▶ _Consigne 1_
Comment redire plus brièvement le paragraphe de l'extrait du document qui commence par « Dans certaines éditions », en gardant ses faits principaux ?

#### Extrait du document

Diderot raconte de manière satirique l’histoire de Mme du “Du Barry”, notre lorraine légendaire.
Par l’intermédiaire de Jean-François Rameau (son interlocuteur imaginaire dans son livre Le neveu de Rameau), Diderot raconte la scène d’un proxénète séduisant une jeune fille.
Dans certaines éditions de son livre, le mot « proxénète » va tout simplement disparaître car la scène cocasse qu’il décrit ressemble étrangement à l’histoire de Mme Du Barry, dernière maîtresse en titre de Louis XV.
Voici un extrait de la scène :
[J-F Rameau se parlant à lui-même, et se demandant pourquoi il n’est pas capable de faire certaines choses pour devenir riche].
” Est-ce que tu ne saurais pas faire entendre à la fille d’un de nos bourgeois qu’elle est mal mise ; que de belles boucles d’oreilles, un peu de rouge, des dentelles, ou une robe à la polonaise, lui siéraient à ravir ? Que ces petits pieds-là ne sont pas faits pour marcher dans la rue ? Qu’il y a un beau monsieur, jeune et riche, qui a un habit galonné d’or, un superbe équipage, six grands laquais, qui l’a vue en passant, qui la trouve charmante, et que depuis ce jour-là il en a perdu le boire et le manger, qu’il n’en dort plus, et qu’il en mourra ?
— Mais mon papa ?
— Bon, bon, votre papa ! il s’en fâchera d’abord un peu.
— Et maman qui me recommande tant d’être honnête fille ; qui me dit qu’il n’y a rien dans ce monde que l’honneur ?

########
#### Données fournies

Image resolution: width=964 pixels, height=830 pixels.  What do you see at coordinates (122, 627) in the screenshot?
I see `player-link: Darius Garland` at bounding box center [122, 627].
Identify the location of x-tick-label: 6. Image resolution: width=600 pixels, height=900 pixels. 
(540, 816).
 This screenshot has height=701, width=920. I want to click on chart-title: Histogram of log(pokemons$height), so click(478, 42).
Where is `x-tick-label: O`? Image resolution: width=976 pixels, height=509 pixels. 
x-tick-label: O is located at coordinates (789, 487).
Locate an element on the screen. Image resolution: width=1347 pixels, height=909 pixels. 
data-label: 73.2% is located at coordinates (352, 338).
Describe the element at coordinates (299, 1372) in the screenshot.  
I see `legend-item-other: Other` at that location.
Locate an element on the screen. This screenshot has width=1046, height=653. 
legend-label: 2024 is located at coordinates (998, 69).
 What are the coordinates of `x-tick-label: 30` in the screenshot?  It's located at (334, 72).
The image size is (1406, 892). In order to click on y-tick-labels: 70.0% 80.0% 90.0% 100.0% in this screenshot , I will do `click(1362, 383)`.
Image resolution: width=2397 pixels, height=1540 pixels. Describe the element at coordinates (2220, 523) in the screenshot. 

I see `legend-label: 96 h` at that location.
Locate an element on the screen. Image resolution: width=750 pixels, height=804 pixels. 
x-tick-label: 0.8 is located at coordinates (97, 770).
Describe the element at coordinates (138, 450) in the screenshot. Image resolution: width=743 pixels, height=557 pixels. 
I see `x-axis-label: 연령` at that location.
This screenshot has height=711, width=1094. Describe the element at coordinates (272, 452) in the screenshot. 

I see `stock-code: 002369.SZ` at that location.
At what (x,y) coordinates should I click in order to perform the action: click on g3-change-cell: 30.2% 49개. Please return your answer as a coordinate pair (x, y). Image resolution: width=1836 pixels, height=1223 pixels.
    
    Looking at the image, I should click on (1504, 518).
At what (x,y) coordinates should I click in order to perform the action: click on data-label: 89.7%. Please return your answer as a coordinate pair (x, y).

########

▶ _Consigne 2_
Modifiez les lignes des données fournies, de celle qui contient « Describe the element at coordinates (138, 450) » jusqu'à la dernière incluse, en remplaçant « coordinates » par « positions » et en laissant tout le reste intact.

▶ _Zone de réponse 1_
Dans certaines éditions du livre, le mot « proxénète » disparaît, car cette scène cocasse ressemble étrangement à l'histoire de Mme Du Barry, dernière maîtresse en titre de Louis XV.

▶ _Zone de réponse 2_
Describe the element at positions (138, 450) in the screenshot. Image resolution: width=743 pixels, height=557 pixels. 
I see `x-axis-label: 연령` at that location.
This screenshot has height=711, width=1094. Describe the element at positions (272, 452) in the screenshot. 

I see `stock-code: 002369.SZ` at that location.
At what (x,y) positions should I click in order to perform the action: click on g3-change-cell: 30.2% 49개. Please return your answer as a coordinate pair (x, y). Image resolution: width=1836 pixels, height=1223 pixels.
    
    Looking at the image, I should click on (1504, 518).
At what (x,y) positions should I click in order to perform the action: click on data-label: 89.7%. Please return your answer as a coordinate pair (x, y).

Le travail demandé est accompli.